ARE_you_kidding_me's avatar

It made me get into cooking as well.

josie's avatar

Both of my parents were great cooks, and they taught me.
They both died young.
I cook everything now.

flutherother's avatar

My mother’s cooking was very good. She made delicious meals. My father rarely cooked which was just as well.

mazingerz88's avatar

Mom’s cooking leaves much to be desired and took my Dad firmly reminding me not to say anything to avoid hurting her feelings.

Dad’s the cook. They moved in and I gained back in a month the 12 lbs I lost after three months of counting calories.

Demosthenes's avatar

They’re both great cooks and taught me what I know :) My dad has always been more into cooking than my mom, but they always cooked great things when I was a kid. And that’s partly because what their parents cooked could sometimes be subpar. My mom grew up in a typical 1960s middle class “pork chop/spaghetti/meatloaf” dinner rotation that she got sick of pretty fast. Things were a bit more interesting when I was a kid. A lot of great Mexican food, a lot of new recipes, some experiments that didn’t quite work, but mostly it was all good.

JLeslie's avatar

Tasted pretty good, but not very healthy. Most of it was from scratch at least. For dinner there was always some sort meat, starch, and a vegetable. My mom made a lot of Southern Italian, and also basic American like steak, potatoes and a veg.

augustlan's avatar

My mom was a solid mid-western cook. It tasted good, but it was meat-and-potatoes kind of stuff and overly fatty. Pretty much the only thing she made that was somewhat exotic to my friends was artichokes. I loved them, even as a little kid.
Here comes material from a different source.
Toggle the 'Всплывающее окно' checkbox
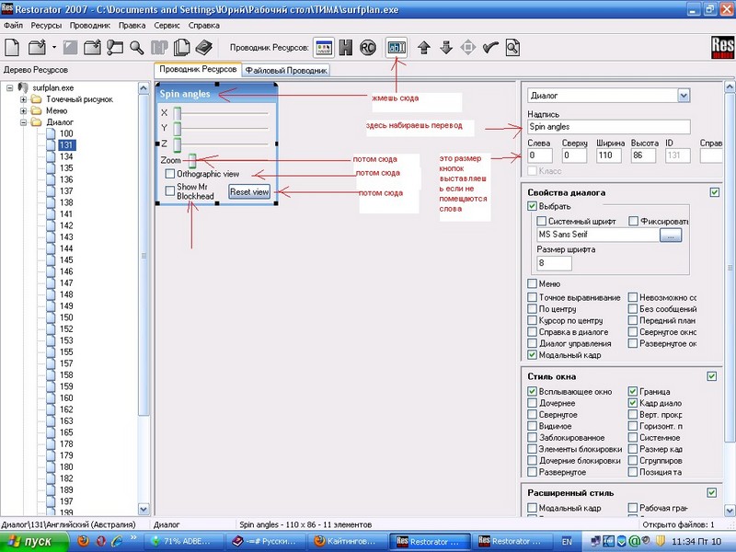736x552 pixels. [533, 392]
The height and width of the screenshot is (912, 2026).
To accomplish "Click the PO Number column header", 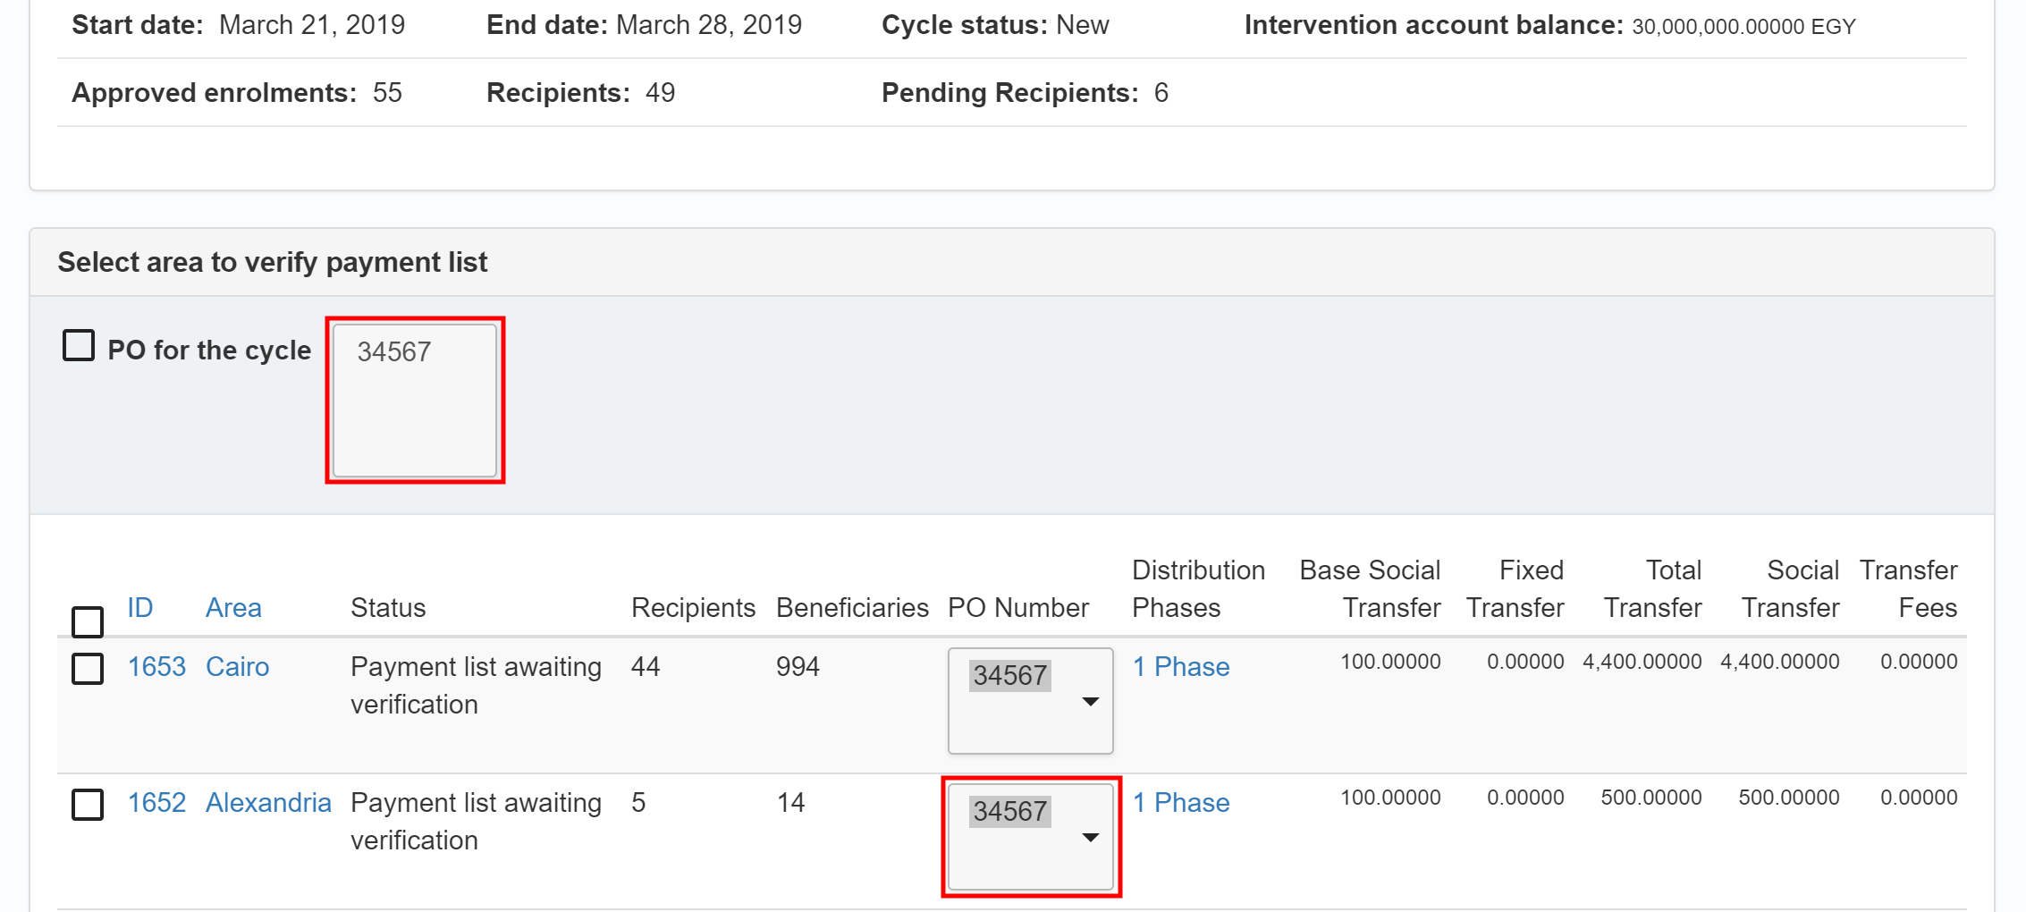I will click(x=1018, y=608).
I don’t like to cook, and am so thankful that my husband does!

Unofficial_Member's avatar

Non-existent, because my parents don’t cook for us. We were raised by our grandmothers, the food they cook taste so authetically homemade, Chinese, and it always feel healthy and warm your heart.

cookieman's avatar

My mother really disliked cooking and probably saw it as a chore. To her credit, she cooked four nights a week like clockwork, rotating the half-dozen recipes she knew.

They were mostly terrible. You could have golfed with her meatballs; Chicken so dry it turned to dust; shoe-leather steak; a pork chop hard enough to drive a nail; and all vegetables were boiled to within an inch of their life. Her Mac & Cheese though, was solid. I give her credit for trying though.

I had friends whose folks didn’t cook at all. It was take-out, cereal, or TV dinners all the time.

Friday night was my dad’s responsibility. So it was either pancakes or Steak-Ums. Sometimes, we’d order pizza.

Dutchess_III's avatar

The only thing Dad cooked were juicy steaks on the grill. We each got our own medium rare T-Bone. They were awesome.

Mom’s cooking was fine. She wasn’t a terribly inspired cook and she didn’t like doing it, actually, but she kept us fed and healthy. I remember her fried chicken and gravy. Yum.
People today would be aghast at what she fed us, but we never had a weight or health problems.

Kardamom's avatar

My dad doesn’t cook, except for grilled cheese sandwiches. My mom is an excellent cook, taught by my grandma, but she is happy to let me cook as often as I want to, which is quite often, because she likes just about everything. My dad is very picky, and very limited in what he will eat. He won’t eat any “real food” that I make, except for baked goods, because he doesn’t like any vegetables, or any “weird” vegetarian stuff. We rarely eat together, although me and my brother always ate together with our folks when we were growing up.

I don’t cook meat, being a vegetarian (and because of that, not knowing how to cook it) so on Thanksgiving and Christmas, my mom cooks the meat, although I am a pretty good sous chef and can follow her instructions if I need to. Plus I clean up, so they don’t have to.

answerbag's avatar

Hahaha
Though my mom cooking was almost like a miracle to hope for.
Everybody in the house was waiting for what would come this time; would it be good? Would it be a moment to show what we learned at theater classes?

Father’s does a good job. When him who that would cook this time, I and my siblings felt like God had come in the room.

She is good at fixing our cars nowadays though.

Qav's avatar

Bleat it like a goat: Baa-aa-aa-aa-aaaaad!